1. C’è il “prete penna facile”.
Gli viene facile scrivere. Scrive sempre. Scrive a tutti. Scrive al Presidente della Repubblica per chiedere la grazia per un ergastolano. Scrive al missionario del suo paese per mandargli una bella offerta. Scrive ai confratelli per lamentarsi del loro comportamento.
Soprattutto scrive al Vescovo. “Eccellenza, la proposta che mi ha fatto non va bene. C’è una casa troppo piccola. Eccellenza, non posso andare in quella parrocchia, non c’è neppure un pezzetto di terra per il mio cane. Eccellenza, non sono contento di dove mi trovo. Mi aspetterei un po’ più di attenzione da parte del mio parroco. Eccellenza, nella sua omelia della messa crismale non ha neppure citato i preti anziani e malati. Vorrei un po’ più di considerazione… ecc. ecc.”
Il Vescovo legge, archivia e il fascicolo si gonfia.
A un certo punto il Vescovo, che invece scrive malvolentieri, si decide e gli scrive: “Ma, caro padre, ti è rimasto ancora un po’ di speranza del paradiso?”.
Perciò, cingendo i fianchi della vostra mente e restando sobri, ponete tutta la vostra speranza in quella grazia che vi sarà data quando Gesù Cristo si manifesterà. Come figli obbedienti, non conformatevi ai desideri di un tempo (1Pt 1,13s)
2. C’è il prete “tutto scrupoli”.
Il prete tutto scrupoli si tormenta e si affligge. Tutti gli dicono che è un sant’uomo.
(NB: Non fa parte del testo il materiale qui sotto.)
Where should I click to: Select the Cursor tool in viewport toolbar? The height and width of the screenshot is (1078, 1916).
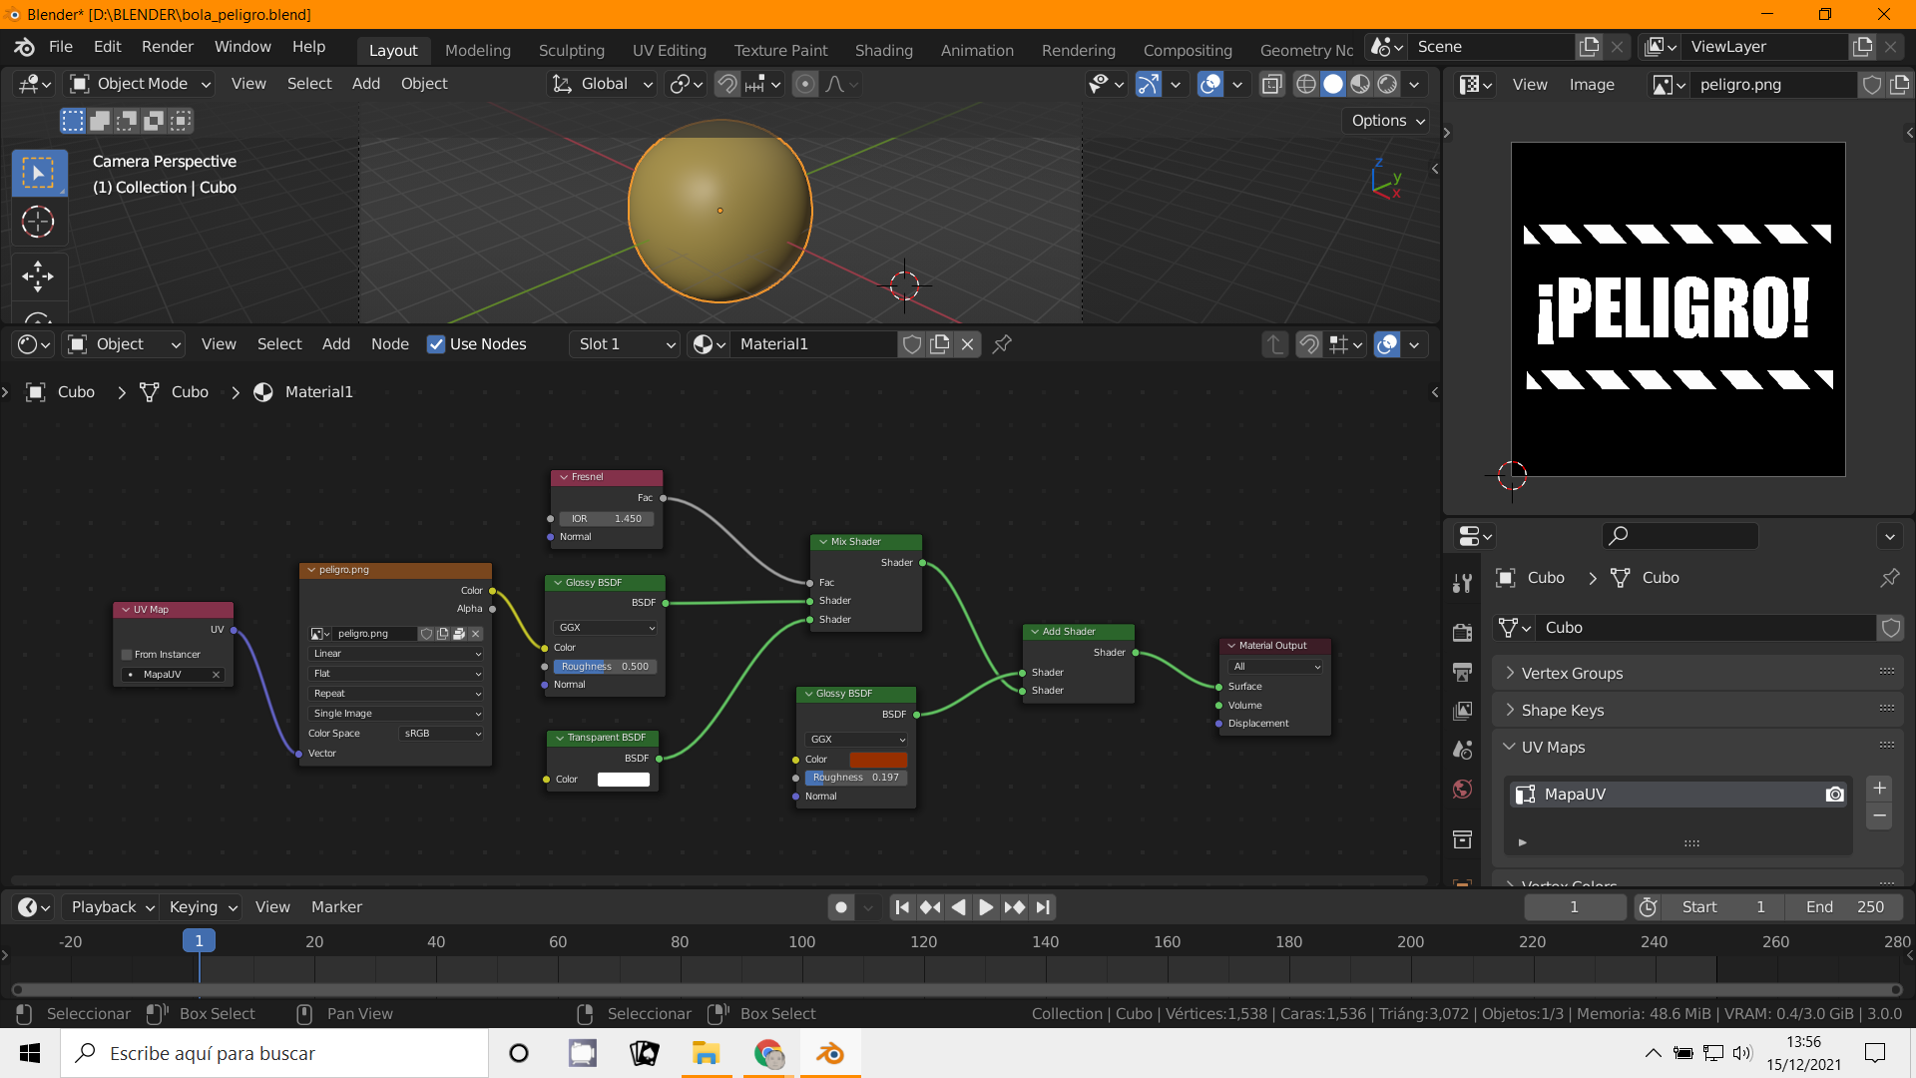(38, 222)
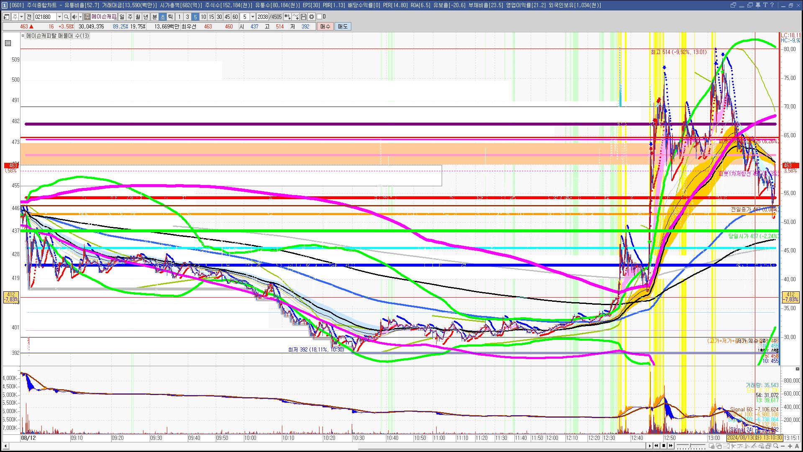Toggle the D checkbox in toolbar
The width and height of the screenshot is (803, 452).
coord(320,17)
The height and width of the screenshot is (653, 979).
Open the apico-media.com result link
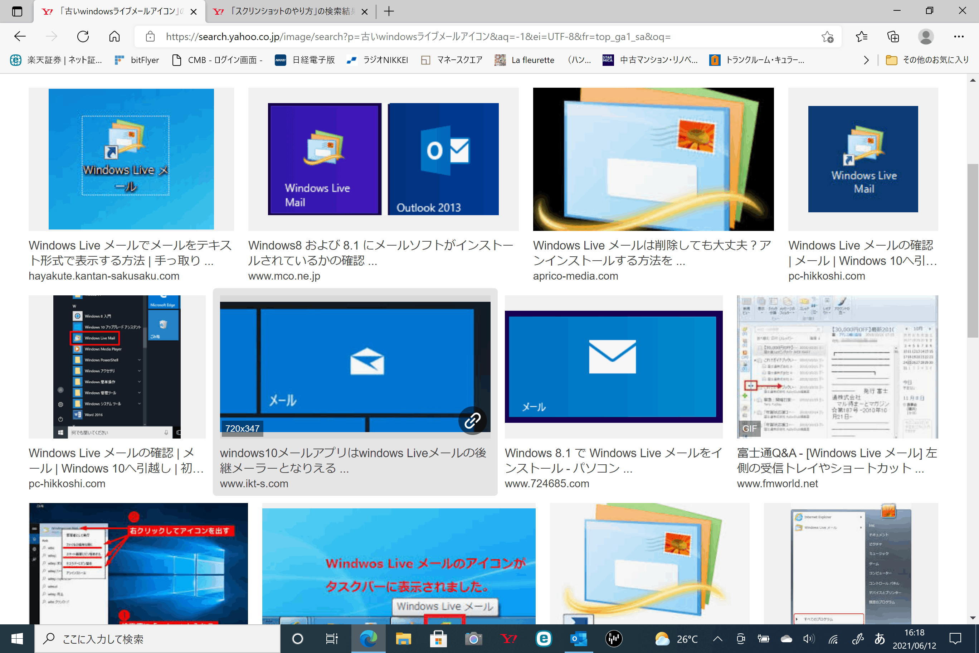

Ma lui è tormentato dagli scrupoli. Continua a fare tra sé l’elenco delle sue inadempienze.
“Non posso più andare a trovare i malati. So che mi aspettano, ma io non ce la faccio. Chi sa cosa diranno? Chi sa che cosa dirà il Signore?
Non riesco più a mangiare di magro il venerdì, perché in casa preparano qualsiasi cosa in qualsiasi giorno. Chi sa che cosa direbbe la mia mamma che era rigorosissima nel magro e digiuno fino a 90 anni! Chi sa che cosa dirà il Signore?
Non sono più capace di predicare. Dico due parole e poi mi mancano il fiato e anche le idee. Chi sa che cosa dirà il Signore?
Non riesco più a dire il breviario, sono quasi cieco, chi sa che cosa dirà il Signore di me!?”
A un certo punto forse il Signore si è stancato e ha mandato in missione l’angelo Serafino con questo messaggio: “Ma ti ho forse chiesto io di fare, di dire, di andare.
Ecco che cosa mi piace di te: che tu diventi santo, anche senza parola, anche senza digiuni, anche senza andare. Sei un sant’uomo! è più che sufficiente”.
3. C’è il prete esperto di vini.
Il prete esperto sa dove si prende il buon vino. Quando è il tempo giusto fa un giro in privato. Un anno visita le cantine di quella zona del Piemonte che lui conosce. Un altro anno si aggira nell’Oltrepò, un’altra volta va a trovare i suoi parenti in Veneto. Distingue quello più corposo e quello che è acquetta, distingue quello che è profumato e forte e quello che è spiritoso e leggero.
Ma capitò una volta che girando in cerca del buon vino in una regione che non so, rimaneva deluso. Assaggia uno e fa l’elenco dei difetti. Assaggia l’altro e non gli piace neppure il profumo. Prova in una cantina e non è soddisfatto. Prova in un’altra e ha solo da criticare.
A un certo punto arriva in una cantina che si chiama “cantina degli angeli”. Un po’ scettico, ma infine di decide a entrare. L’interno è proprio modesto, ma si sente un buon profumo, chiede un assaggio e rimane incantato, beve un bicchiere ed è trasfigurato dalla gioia.
Dice al cantiniere: tu hai tenuto da parte il vino buono finora.
Mi pare che abbia chiesto di fare il parroco da quelle parti.
L’intenditore di vini non è quello che gira dappertutto.
È piuttosto quello che sa dove si trova il vino buono e si stabilisce presso quella cantina.
L’intenditore di gioia non è quello che cerca tutte le esperienze, sa dove si trova la vera gioia e si stabilisce là.